→ Фрагмент текста

Страница 13 из 40
Последняя стадия развития — монтаж. Когда эти кирпичики должны сложиться в стену, которая ведет не в бок, а наверх, и ничего не должно заваливаться. А это сложный процесс, потому что это самая неуловимая вещь в монтаже. Кино ближе по своей природе к музыке, поскольку оно развивается во времени. У него есть начало, развитие, конец. В картине те моменты, которые получились, должны быть заметны, а те, которые не получились, а такие всегда бывают, должны быть менее заметны. Когда вы склеили всю картину, как вы ее снимали, потом надо начинать ее строить: сжимать там, где хуже, и растягивать там, где лучше (это не значит удлинять, а увеличивать качество этой сцены). Последнее рождение, от которого зависит эффект, который производит ваш фильм. Я вижу очень много фильмов, где режиссер еще раз доказал, что он не в состоянии монтировать свои картины. Режиссеру очень сложно монтировать свое кино, потому что он субъективно все видит, и ему кажется, что все замечательно, как правило. Редкий режиссер доказывает на практике, что он может быть безжалостным к тому, что плохо в его материале. Поэтому хороший монтажер, это человек, который делает материал лучше, чем задумал режиссер. Хорошие картины бывают на 20-30 минут длиннее того, чем она может быть. Это чрезвычайно важно.

→ Выбранные строки
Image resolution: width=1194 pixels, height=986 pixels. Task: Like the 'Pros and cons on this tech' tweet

...

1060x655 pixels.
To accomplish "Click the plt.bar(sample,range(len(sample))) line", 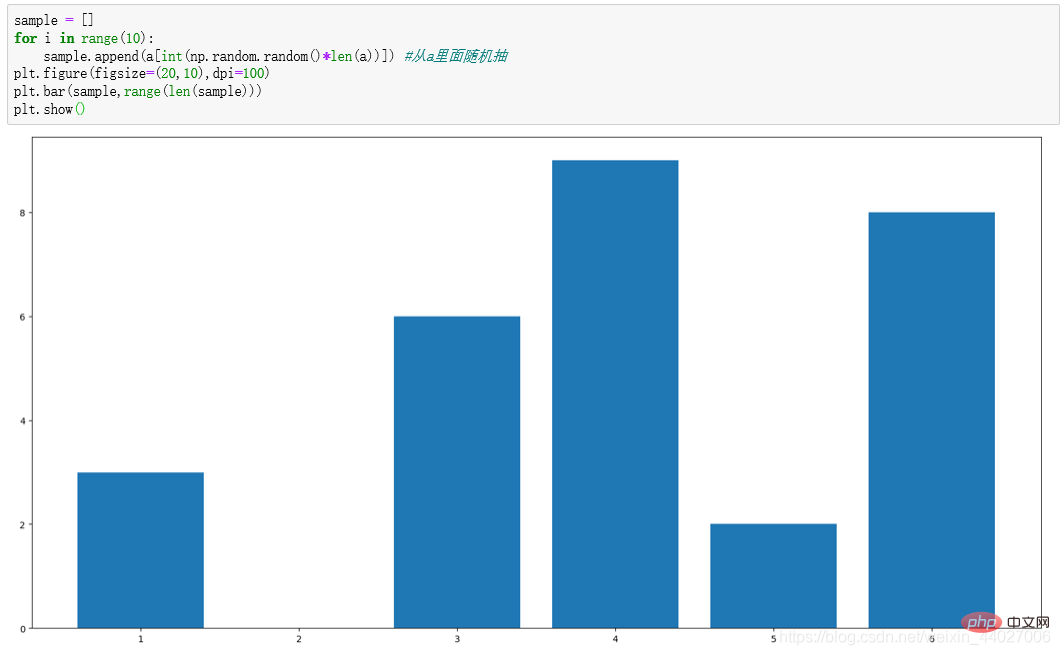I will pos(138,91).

---

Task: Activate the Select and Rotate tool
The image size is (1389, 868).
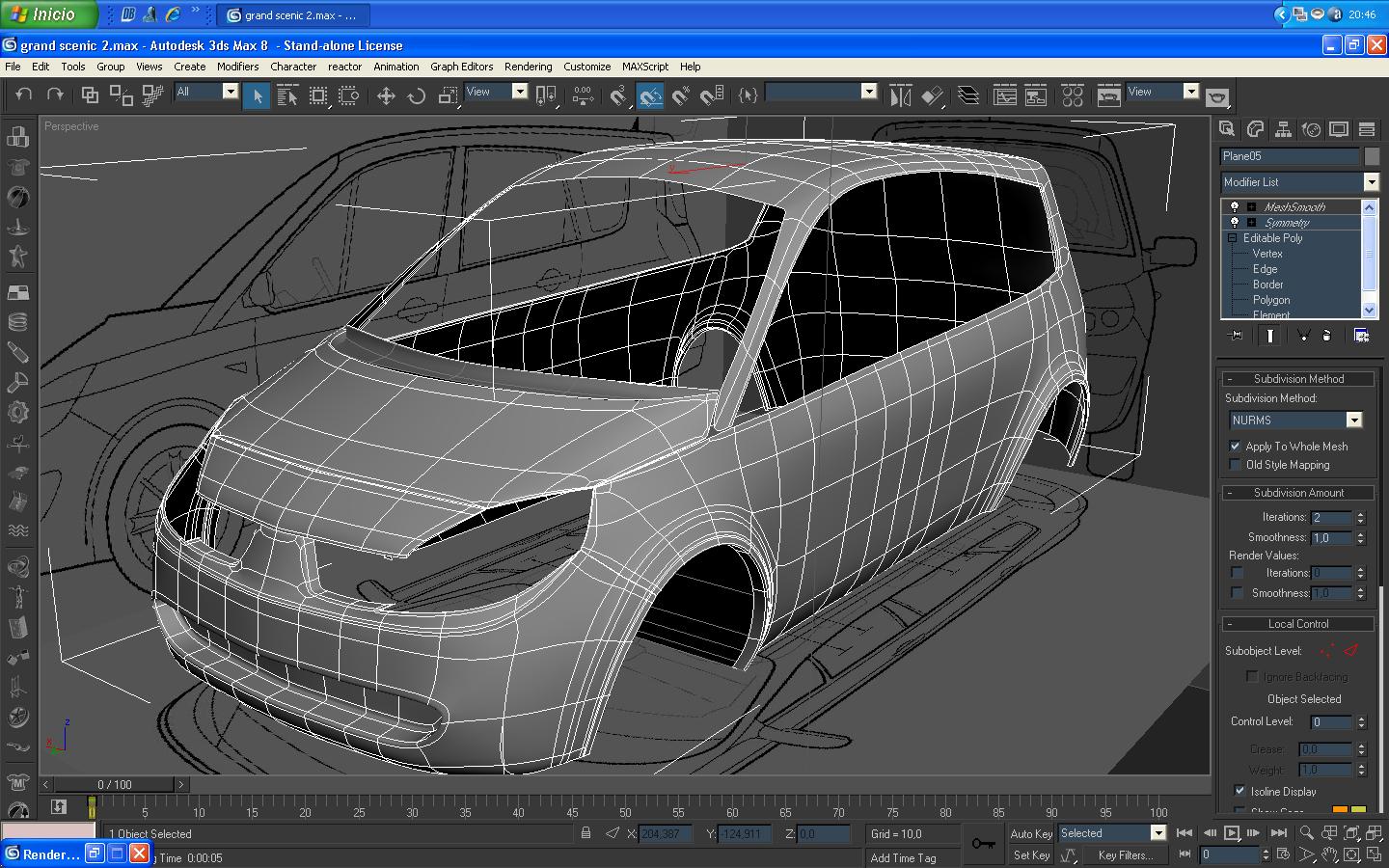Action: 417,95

→ Задания к работе
[1] Ответьте на вопросы по тексту о монтаже:
(а) К какому искусству кино ближе по своей природе и почему?
(б) Почему режиссеру сложно монтировать свое кино?
(в) Что значит «растягивать» сцену при монтаже?
[2] Подхватите текст о монтаже и продолжите его после последнего предложения.

→ Ответы
[1]
(а) К музыке, поскольку кино развивается во времени.
(б) Он видит все субъективно, и ему, как правило, кажется, что все замечательно.
(в) Это значит не удлинять сцену, а увеличивать ее качество.

[2]
В православном храме надо стоять. Когда я был молодым, ходил в церковь из протеста против советской власти. Там стоишь и находишься в другом состоянии. Сейчас я не могу стоять, мне тяжело и я перестаю думать о Боге. Я думаю, что католическая церковь правильно придумала скамейки, потому что легче думать о Боге, когда сидишь. Хотя по православному закону надо страдать. А в католической церкви — гуманность по отношению к верующему человеку. То же самое можно отнести и к кино. Человек должен выходить с картины с желанием, чтобы она продолжалась — как жалко, что кончилось. Я думаю, самое важное, чтобы человек был до конца вовлечен, чтобы у него было желание сказать: "Дальше, дальше, дальше". Я бы свои первые картины все перемонтировал. "Первый учитель" смонтирован хорошо, "Асю" уже можно резать, а уж "Дворянское гнездо" и "Сибириаду" можно сократить полосами. Во-первых, мы изменились сами и сейчас живем совсем в другом мире. У нас не было рекламы, не было такого ритма жизни, сейчас все ускорилось. Принцип монтажа заключается в том, чтобы не ошибиться, что выбросить, без чего может картина жить. Вот что такое рождение. Толстой переписывал по три раза свои романы, потому что он их сокращал бесконечно. Как Хемингуэй говорил: "Пишу стоя, сокращаю лежа". Толстой все время думал над тем, насколько он доносит свой образ до человека, который это читает.
С первой секунды фильма начинает накапливаться усталость. Когда зритель приходит на картину свежий, он еще не знает, что этот кадр мог бы быть короче на секунду. В середине фильма он не знает, что эта сцена могла бы быть короче на пять секунд, а в каком-то месте он не подозревает, что эта сцена вообще могла бы быть короче на минуту. Он только знает, что он уже все понял, а фильм продолжается. Фильм может быть короче абсолютно незаметно ни для кого. В полнометражном фильме сейчас полторы тысячи склеек, тридцать лет назад их было шестьсот. Потому что люди стали резать быстрее, все становится быстрее. Если вы срежете с каждой склейки по секунде — это полчаса. Фильм может быть на полчаса короче или длиннее, и никто не заметит. Что лучше, длиннее или короче? Это не с точки зрения денег. В музыке также. Можно одну и ту же мелодию сыграть в разном темпе: одна доходит, другая нет, а третью не заметил. Дело в том, как человек воспринимает произведение. Зритель всегда должен так воспринимать, чтобы сказать: "Еще продлись мгновение!" Монтаж — последние рождение фильма, после которого вы бессильны что-либо сделать.
Эти четыре этапа кардинально решают судьбу фильма. Судьба фильма может далеко не соответствовать его качеству. Потому что бывает получившиеся картины не имеют абсолютно никакого успеха. А бывает наоборот. Мой учитель Михаил Ильич Ромм говорил, что если картина получилась на 50 %, вы можете уже быть очень счастливы. Потому что, как правило, меньшая часть соответствует тому, чего хотелось.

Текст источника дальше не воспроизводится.